No caso de ver uma pessoa presa sob um carro, o estressor é rápido. O corpo começa a relaxar e volta ao normal depois de alguns minutos de tensão. Depois que o estressor desapareceu, o sistema parassimpático começa a funcionar. Esse sistema tem a função contrária a do sistema simpático. Quando o sistema parassimpático assume o controle, os batimentos cardíacos diminuem, a respiração volta ao normal, os músculos relaxam e as funções não essenciais (como a digestão) imediatamente recomeçam. O hipotálamo, responsável pelo estímulo da resposta simpática diante do perigo e pela resposta parassimpática depois que o perigo passou, é responsável pelo equilíbrio entre os dois. Esse equilíbrio, o estado normal do corpo, é chamado de homeostase.

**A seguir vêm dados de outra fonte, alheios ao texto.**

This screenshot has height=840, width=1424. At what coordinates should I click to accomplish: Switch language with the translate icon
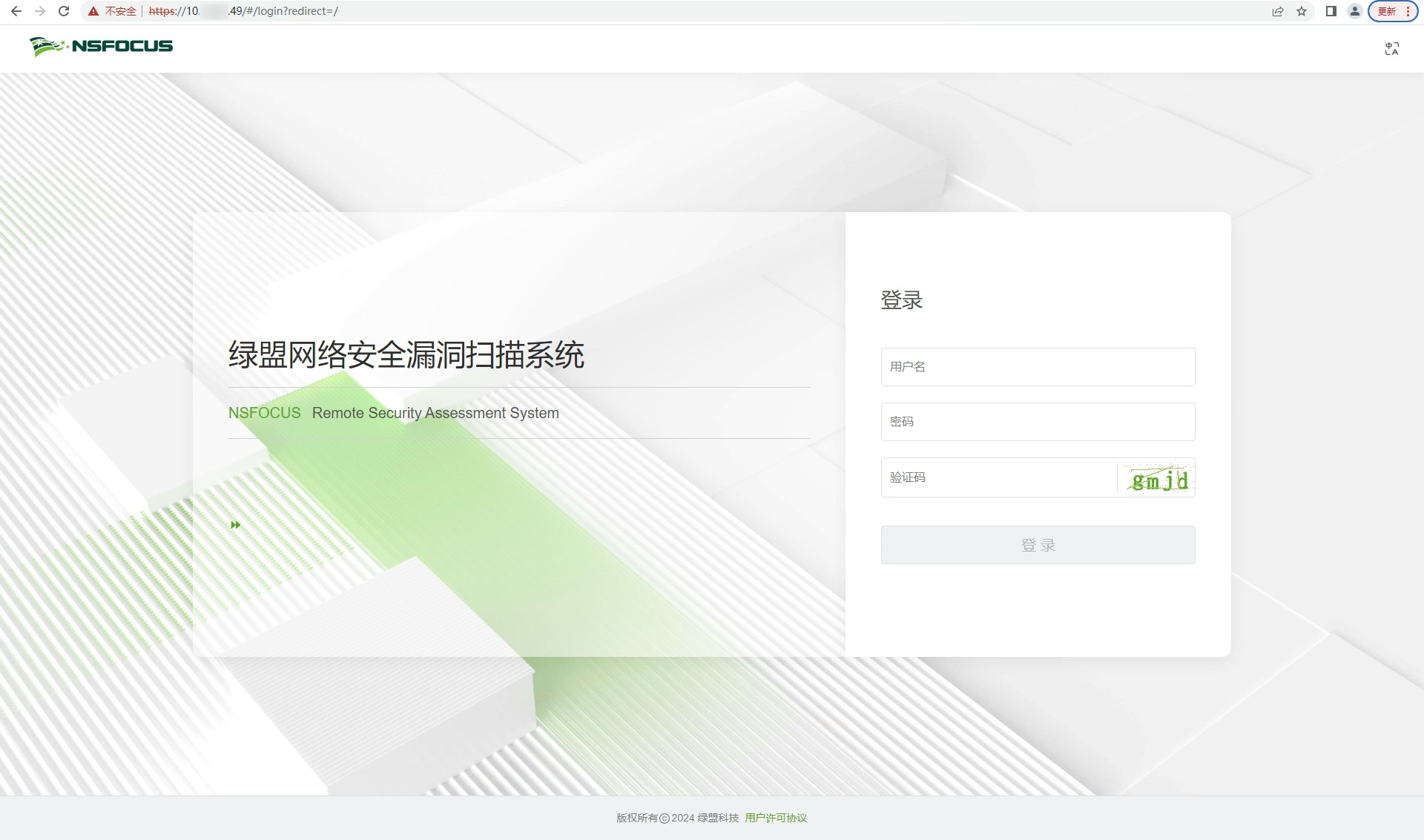pyautogui.click(x=1392, y=49)
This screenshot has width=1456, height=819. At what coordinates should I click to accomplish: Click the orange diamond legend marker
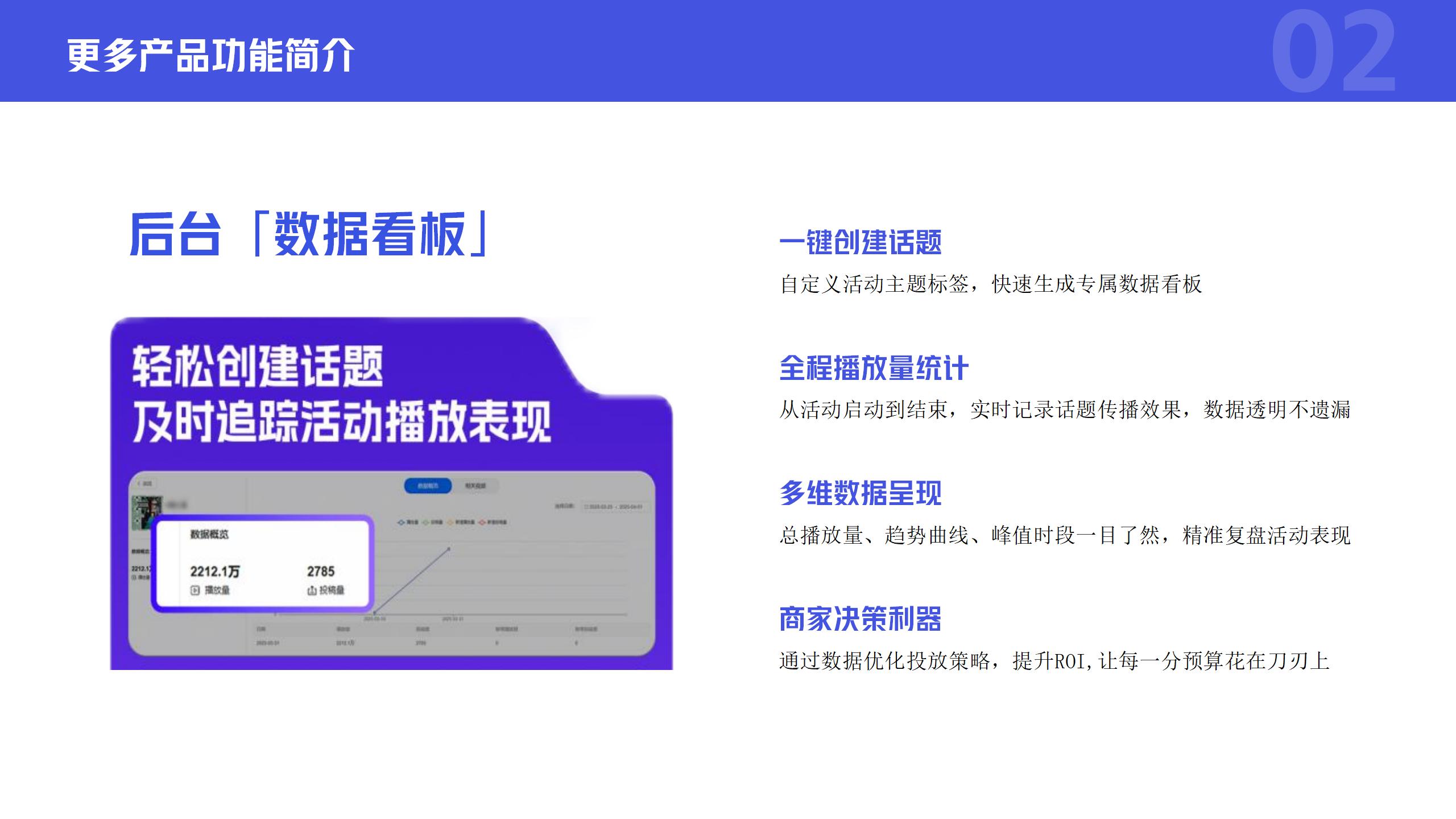click(449, 522)
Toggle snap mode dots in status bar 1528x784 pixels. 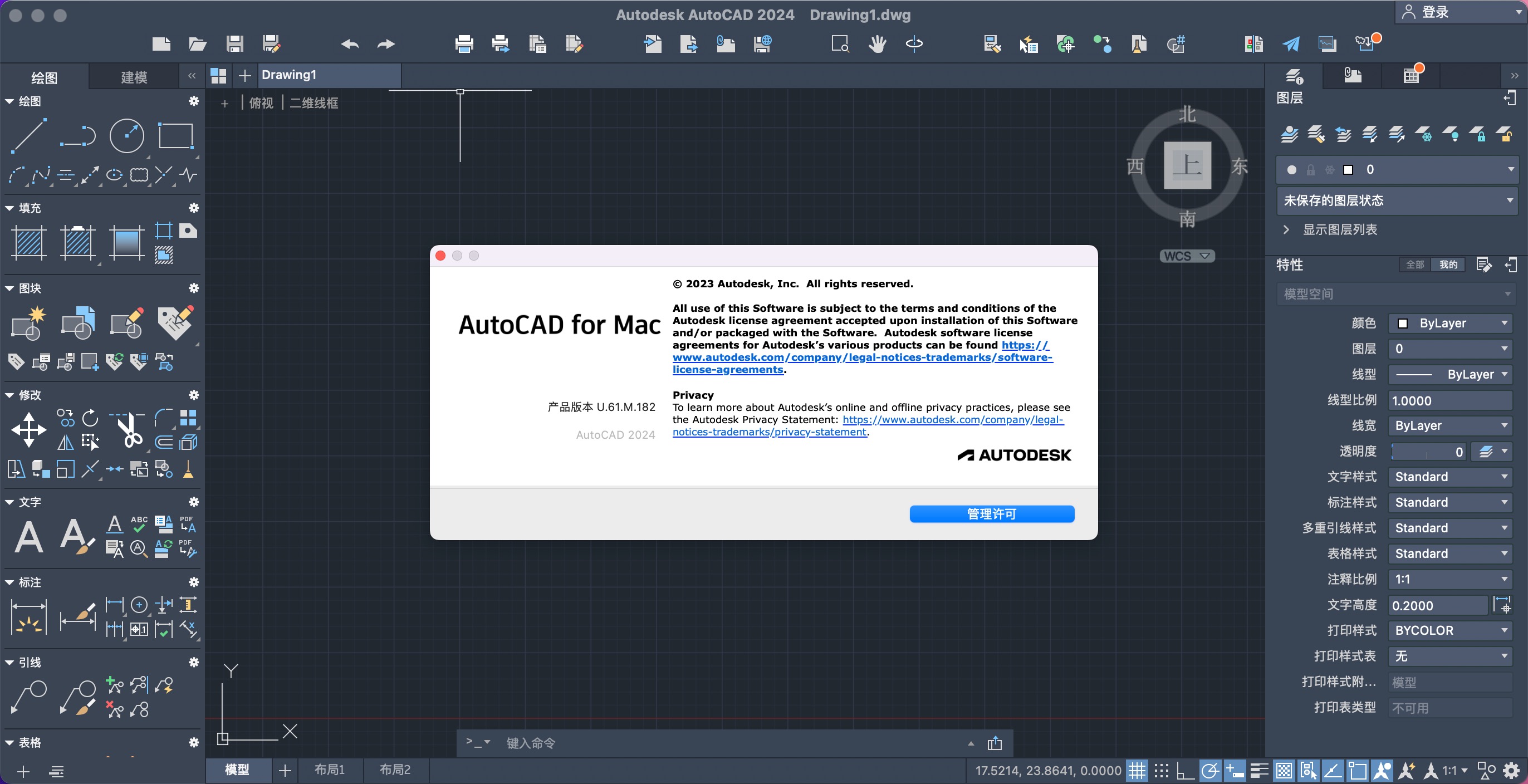1162,771
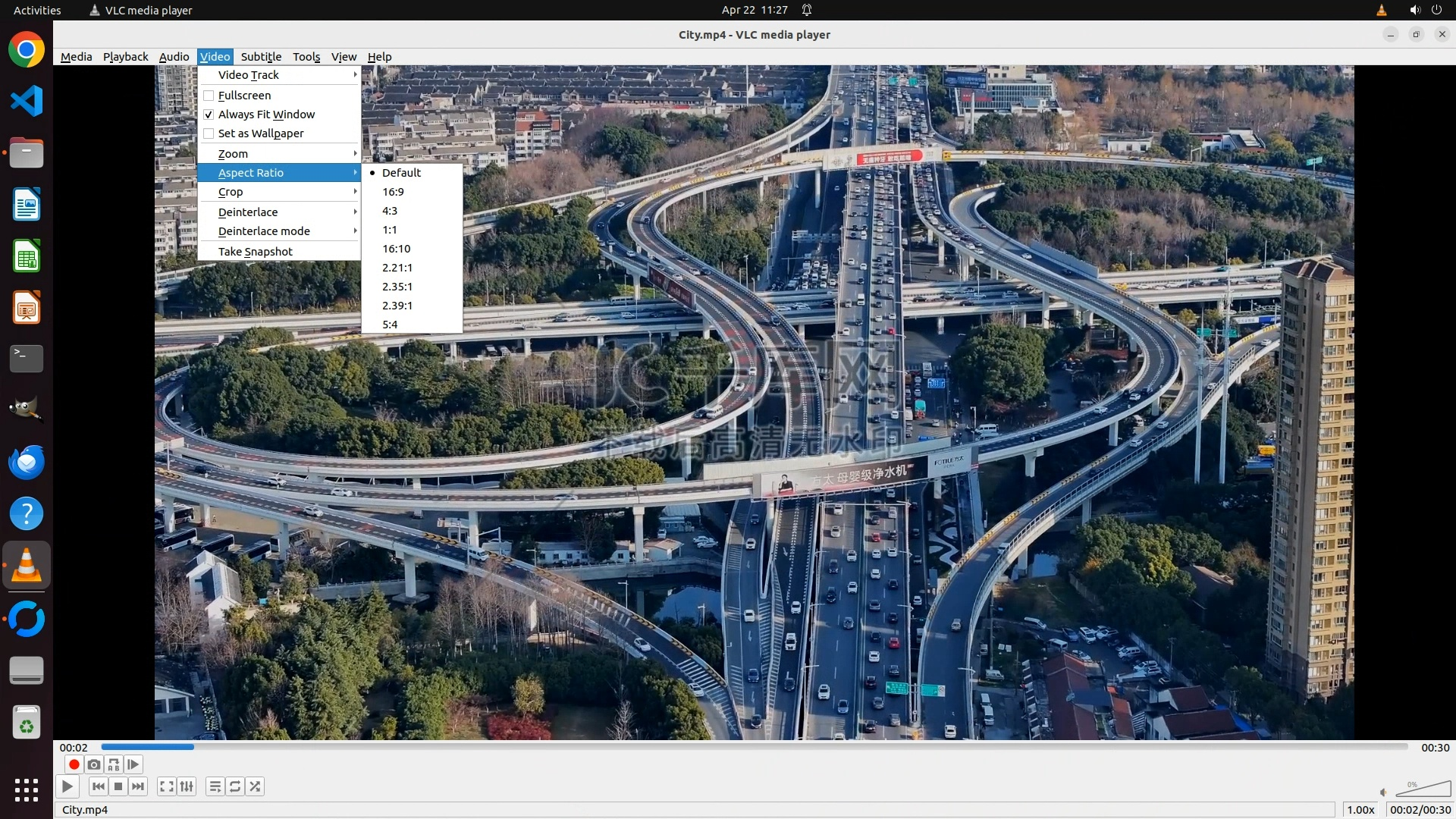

Quando o corpo permanece excitado por um período prolongado, ele entra no estágio final da síndrome de adaptação geral de Selye - o estado de exaustão (EE). Esse estágio ocorre quando a resposta a um estressor durou por muito tempo. Nesse estado de hiperexcitação, o sistema imunológico do corpo começa a se cansar. Conseqüentemente, a pessoa ficará mais suscetível a infecções e a outras doenças, já que as defesas do corpo foram gastas lidando com um estressor. Uma pessoa em um estado prolongado de estresse pode facilmente ficar gripada ou ter um risco maior de sofrer um infarto. O estado do estágio de exaustão é visto com mais freqüência em casos de estresse prolongado, como no local de trabalho.

Dessa forma, o ideal é que o objetivo de seu corpo seja a homeostase. Se vivêssemos o tempo todo em estado de excitação, ficaríamos sem energia.